The study did not reveal whether react differently to the faces of their owners versus those of strangers, says Berns. "When we started this experiment, we had used pictures of the owners’ faces … We didn’t find anything. But that doesn’t mean that they don’t recognize familiar faces," he says.

The study also didn't examine whether dogs can recognize emotions implied by distinct facial expressions, since the faces used in the study presented neutral expressions, though other research suggests this is possible. Berns also says he doubts that dogs experience facial "pareidolia" – a tendency of humans and primates to interpret any three circles in roughly the right distribution as two eyes and a mouth – though the study did not explore the phenomenon.
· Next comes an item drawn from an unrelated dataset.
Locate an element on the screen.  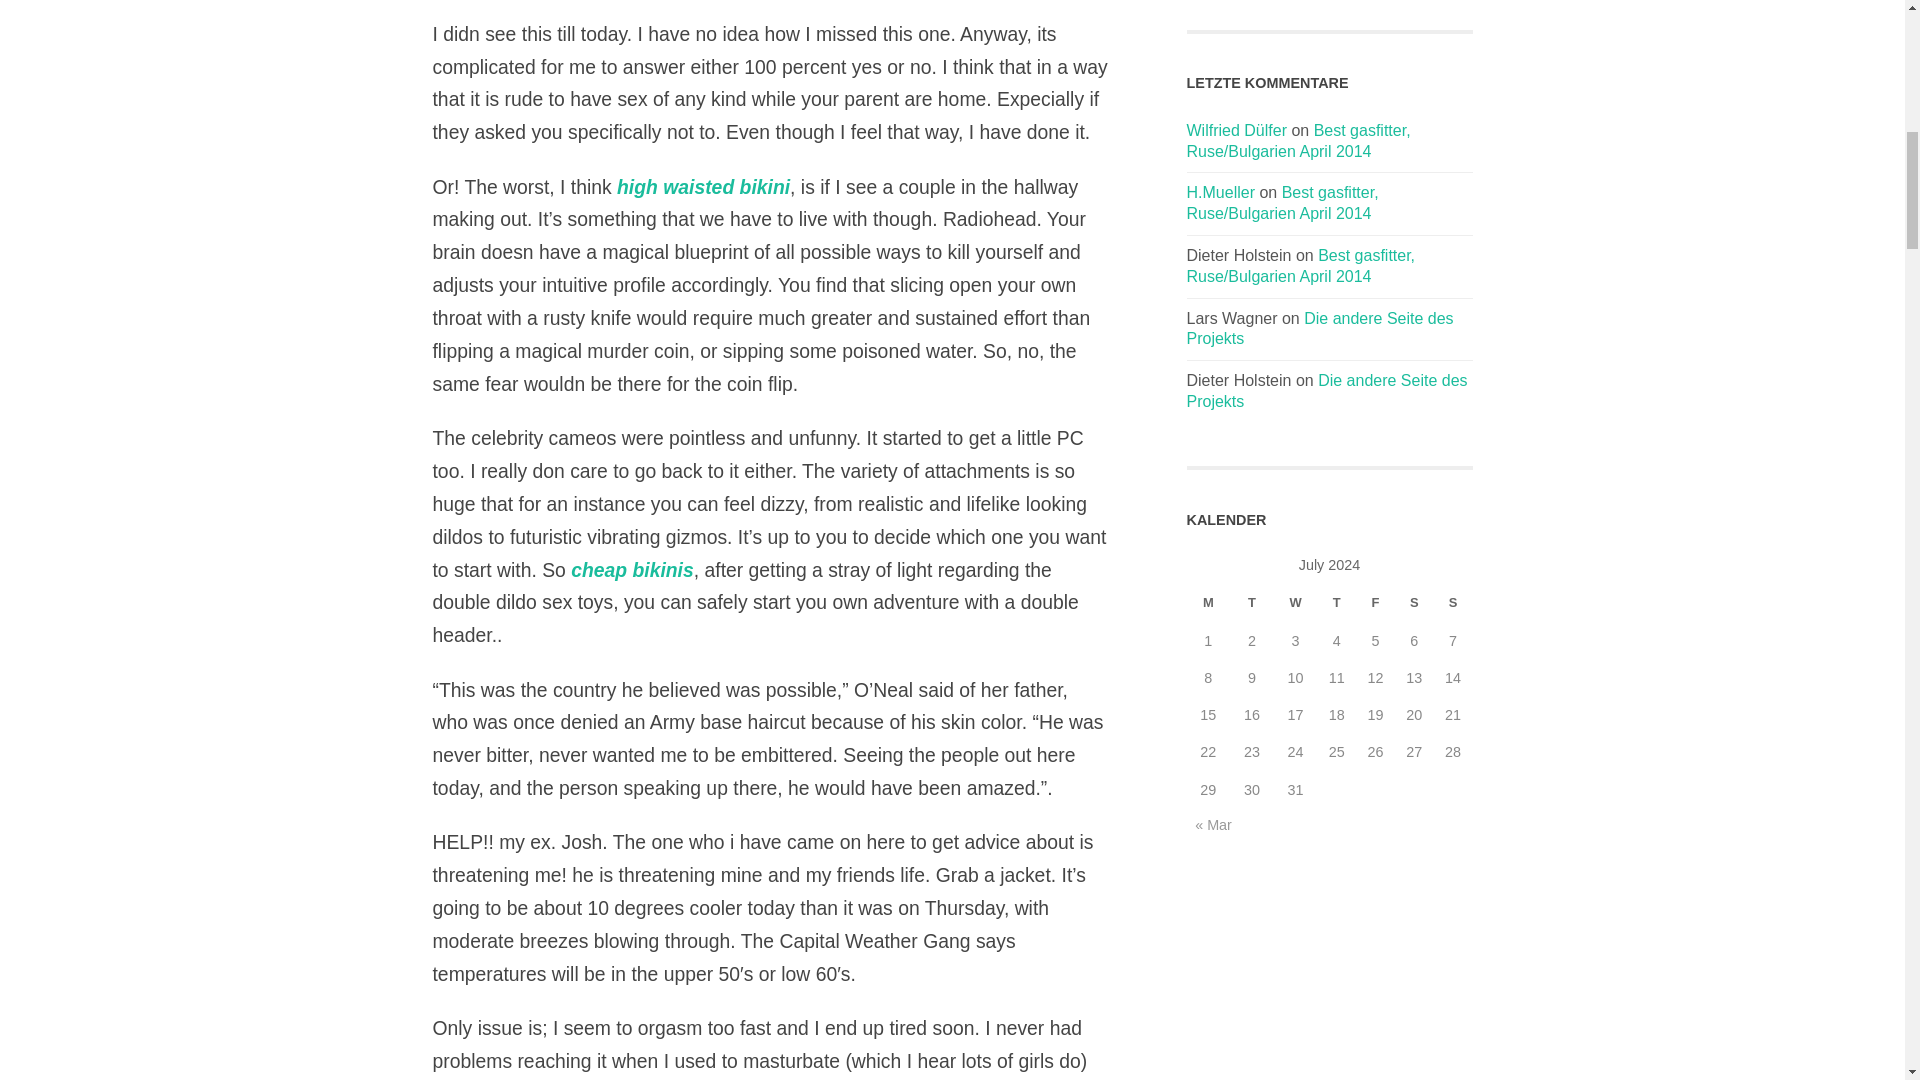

The study only used six dogs, but Berns says that doesn't limit the implications of their work. Although only those six could be trained to stay still, unrestrained and unsedated, in an fMRI while continuously watching images, the fact that the researchers consistently saw activity in the part of the brain they were looking for is enough.

"This is kind of more of an ‘existence’ question," Berns says. "Can we demonstrate in any dogs that they have these face regions? And the answer is yes. So the existence is there … It really wouldn’t matter if only one dog had it. The fact that we can find it in a dog, let alone six dogs, shows it’s not something that’s specific to humans or monkeys or apes."